All paths lead to Boston
Four area runners defy the odds to punch their ticket to the Boston Marathon.By: Eric Morken, Alexandria Echo Press
Some of the world’s best runners will gather for what is the oldest, and what many consider to be the most prestigious, annual marathon in the world on April 15.
Just qualifying for the Boston Marathon is an accomplishment many will never even shoot for. The low number of participants and the times each runner needs to qualify with means only the most dedicated to their craft even make running in the race a goal. That qualifying time also needs to be posted in a 26.2-mile marathon within a year and a half prior to the race in Boston.
That’s why having one runner from the Alexandria area in the 2013 event would have been noteworthy. Having four? That would seem entirely unlikely.
“I think it’s pretty cool,” 52-year-old Jeanne Barlage said. “Four women from a small, local area – I think it’s got to be pretty unheard of.”
Barlage is one of four local women who never made it a collective goal to qualify for the Boston Marathon together. Instead, it just sort of happened that way as Sabrina Hoppe, 34, Julie Miller, 43, and Shawn Severson, 40, get set to join her for what will be likely be a once-in-a-lifetime experience.
The four have combined to run 14 marathons, including a 31-mile ultra-marathon by Hoppe. This spring, they will culminate that by participating in one of the world’s greatest road races, and each has a different story as to how they got there.
Barlage
Barlage is the oldest of the group but the least experienced when it comes to the miles put behind her. She didn’t even start running until almost four years ago as a way to spend more time with her family.
In that sense, she is a bit of a natural. Barlage qualified for Boston in her first and only marathon at the Twin Cities race in 2011. She finished 27th out of 188 females in her age group that day with a time of 3:52:32.
“I always tell everybody that you can run,” Barlage said. “People always say they can’t run. In January four years ago, I walked to one street light, ran to the next one. That’s how I started, and it just slowly progressed.”
Barlage called running a marathon “a bucket-list kind of thing” and said she had no intention of qualifying for Boston. The weather and the rest of the conditions happened to be perfect that day. She knew the time she needed and her pace was within that range midway through the race. At that point, she went for it.
“It was very emotional,” Barlage said. “I remember seeing my husband, he’s my biggest cheerleader, and I just cried because it was like, ‘I did this.’ I actually ran a marathon. There’s something about finishing.”
Severson
Severson is probably the most serious runner of the group. The race in Boston will be her seventh marathon and she has no intentions of slowing down once this one is over. She plans on running in the New York Marathon next year and has also set the goal of qualifying for another Boston Marathon with her time in this year’s race.
Severson exhibited the mental toughness required to reach those kinds of goals during her qualifying race in Fargo last year. She found herself at a crossroads near the 16-mile mark after she got turned around and didn’t realize it until she had gone almost four blocks the wrong way.
“I just wanted to sit down and start crying,” Severson said. “But then I just decided I was really sick of always having these marathons that were almost qualifiers but not quite. I was sick of telling people why I didn’t do it that time, so I just kind of buckled down and did it.”
· · · · ·
__Objective 1__.
Print the passage of the Boston Marathon article verbatim, starting at "Barlage is one" and ending at "they got there.".
__Objective 2__.
Answer these questions from the Boston Marathon article:
(a) At which race, and in what year, did Barlage qualify for Boston?
(b) How many marathons have the four women run combined?
(c) Which marathon in her count will the Boston race be for Severson?

__Data section__.
· · · · ·
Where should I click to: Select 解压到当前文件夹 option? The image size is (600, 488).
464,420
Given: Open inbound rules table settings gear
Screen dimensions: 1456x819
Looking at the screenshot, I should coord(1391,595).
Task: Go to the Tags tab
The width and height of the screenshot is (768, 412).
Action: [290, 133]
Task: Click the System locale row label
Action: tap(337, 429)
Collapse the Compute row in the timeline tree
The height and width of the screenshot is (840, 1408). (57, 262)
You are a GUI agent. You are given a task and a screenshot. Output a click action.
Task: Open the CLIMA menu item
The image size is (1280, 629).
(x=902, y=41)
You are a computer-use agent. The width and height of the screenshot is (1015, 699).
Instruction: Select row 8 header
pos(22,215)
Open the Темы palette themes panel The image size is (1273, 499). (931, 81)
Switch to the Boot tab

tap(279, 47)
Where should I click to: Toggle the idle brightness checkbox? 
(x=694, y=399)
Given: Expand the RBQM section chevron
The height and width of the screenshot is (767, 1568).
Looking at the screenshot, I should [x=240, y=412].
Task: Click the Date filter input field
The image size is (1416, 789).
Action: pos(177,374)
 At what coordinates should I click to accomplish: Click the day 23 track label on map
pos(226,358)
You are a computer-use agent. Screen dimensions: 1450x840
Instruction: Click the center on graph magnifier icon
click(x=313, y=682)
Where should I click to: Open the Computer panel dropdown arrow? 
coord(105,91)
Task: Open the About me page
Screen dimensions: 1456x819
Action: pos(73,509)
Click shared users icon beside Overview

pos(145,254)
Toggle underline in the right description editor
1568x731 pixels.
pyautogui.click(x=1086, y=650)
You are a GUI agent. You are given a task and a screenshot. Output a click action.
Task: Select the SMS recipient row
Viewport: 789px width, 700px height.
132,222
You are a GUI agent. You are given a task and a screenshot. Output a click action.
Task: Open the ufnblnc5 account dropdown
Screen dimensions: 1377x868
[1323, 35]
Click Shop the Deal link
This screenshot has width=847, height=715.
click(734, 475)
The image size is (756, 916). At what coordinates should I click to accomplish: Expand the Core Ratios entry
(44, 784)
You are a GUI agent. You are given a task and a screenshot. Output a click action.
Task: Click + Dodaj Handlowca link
· · · · ·
__Exercise answer 1__.
Barlage is one of four local women who never made it a collective goal to qualify for the Boston Marathon together. Instead, it just sort of happened that way as Sabrina Hoppe, 34, Julie Miller, 43, and Shawn Severson, 40, get set to join her for what will be likely be a once-in-a-lifetime experience.
The four have combined to run 14 marathons, including a 31-mile ultra-marathon by Hoppe. This spring, they will culminate that by participating in one of the world’s greatest road races, and each has a different story as to how they got there.

__Exercise answer 2__.
(a) The Twin Cities race, in 2011.
(b) 14.
(c) Her seventh.